(EXERCISE DETAILS):
I would like each line of the data that holds the word "agent" copied out.

(Data items)
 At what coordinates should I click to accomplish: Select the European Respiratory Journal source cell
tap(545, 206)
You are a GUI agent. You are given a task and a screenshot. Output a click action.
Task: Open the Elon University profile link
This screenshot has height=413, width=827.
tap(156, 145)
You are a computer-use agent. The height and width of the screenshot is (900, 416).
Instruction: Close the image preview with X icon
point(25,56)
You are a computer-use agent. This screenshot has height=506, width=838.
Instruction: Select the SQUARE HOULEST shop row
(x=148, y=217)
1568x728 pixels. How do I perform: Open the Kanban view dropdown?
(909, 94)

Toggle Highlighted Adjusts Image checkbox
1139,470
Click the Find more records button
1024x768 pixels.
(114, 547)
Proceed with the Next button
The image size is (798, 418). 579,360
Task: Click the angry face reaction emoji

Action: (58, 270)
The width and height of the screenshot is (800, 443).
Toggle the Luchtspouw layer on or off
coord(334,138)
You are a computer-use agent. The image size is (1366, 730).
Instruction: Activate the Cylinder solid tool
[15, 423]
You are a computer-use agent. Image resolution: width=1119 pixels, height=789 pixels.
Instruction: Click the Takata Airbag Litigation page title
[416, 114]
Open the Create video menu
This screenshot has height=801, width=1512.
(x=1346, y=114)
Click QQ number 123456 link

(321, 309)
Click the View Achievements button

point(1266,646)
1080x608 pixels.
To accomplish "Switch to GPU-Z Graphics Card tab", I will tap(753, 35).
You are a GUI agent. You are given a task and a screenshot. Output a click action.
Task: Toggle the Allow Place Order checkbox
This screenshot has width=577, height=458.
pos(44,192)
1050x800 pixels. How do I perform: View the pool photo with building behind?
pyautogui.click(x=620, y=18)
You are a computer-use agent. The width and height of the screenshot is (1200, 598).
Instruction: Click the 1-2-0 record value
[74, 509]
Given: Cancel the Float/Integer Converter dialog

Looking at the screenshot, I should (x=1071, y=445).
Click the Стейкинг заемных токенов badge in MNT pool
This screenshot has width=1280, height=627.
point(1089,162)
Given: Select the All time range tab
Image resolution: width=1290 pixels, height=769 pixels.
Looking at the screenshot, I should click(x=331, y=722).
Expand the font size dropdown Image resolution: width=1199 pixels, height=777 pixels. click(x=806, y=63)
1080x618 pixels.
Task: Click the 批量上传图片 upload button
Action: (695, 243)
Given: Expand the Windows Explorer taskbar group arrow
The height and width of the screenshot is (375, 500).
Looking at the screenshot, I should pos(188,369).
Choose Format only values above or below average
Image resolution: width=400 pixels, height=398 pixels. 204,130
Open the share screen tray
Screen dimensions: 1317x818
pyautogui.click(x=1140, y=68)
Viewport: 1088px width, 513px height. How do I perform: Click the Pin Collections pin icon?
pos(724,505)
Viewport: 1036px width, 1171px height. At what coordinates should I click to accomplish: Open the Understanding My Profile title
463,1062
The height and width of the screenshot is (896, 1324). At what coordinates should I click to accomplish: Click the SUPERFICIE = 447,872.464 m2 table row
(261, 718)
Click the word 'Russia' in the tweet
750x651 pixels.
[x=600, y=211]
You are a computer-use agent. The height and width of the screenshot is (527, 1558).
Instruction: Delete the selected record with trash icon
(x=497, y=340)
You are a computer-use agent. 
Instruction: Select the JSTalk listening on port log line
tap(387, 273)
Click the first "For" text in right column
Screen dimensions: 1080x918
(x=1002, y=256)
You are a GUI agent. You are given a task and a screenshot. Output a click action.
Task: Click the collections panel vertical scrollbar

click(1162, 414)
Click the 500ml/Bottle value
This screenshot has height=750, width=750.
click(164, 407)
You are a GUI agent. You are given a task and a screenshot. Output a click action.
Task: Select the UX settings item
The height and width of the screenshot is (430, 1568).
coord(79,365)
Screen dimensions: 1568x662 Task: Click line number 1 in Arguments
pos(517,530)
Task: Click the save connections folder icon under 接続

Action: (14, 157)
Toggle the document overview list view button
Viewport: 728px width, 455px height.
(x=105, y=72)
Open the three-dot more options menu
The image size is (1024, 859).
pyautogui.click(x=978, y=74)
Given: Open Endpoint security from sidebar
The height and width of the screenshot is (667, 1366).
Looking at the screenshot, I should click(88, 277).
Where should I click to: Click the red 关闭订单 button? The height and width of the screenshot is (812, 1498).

(ANSWER FOR THE TASK):
You are a GUI agent. You are given a task and a screenshot. Output a click action.
You are a computer-use agent. The height and width of the screenshot is (900, 416).
You are a computer-use agent. This screenshot has height=506, width=838.
You are a computer-use agent. The image size is (1366, 730).
You are a computer-use agent. Image resolution: width=1119 pixels, height=789 pixels.
You are a GUI agent. You are given a task and a screenshot. Output a click action.
You are a computer-use agent. The width and height of the screenshot is (1200, 598).
You are a computer-use agent. The height and width of the screenshot is (527, 1558).
You are a computer-use agent. 
You are a GUI agent. You are given a task and a screenshot. Output a click action.
You are a GUI agent. You are given a task and a screenshot. Output a click action.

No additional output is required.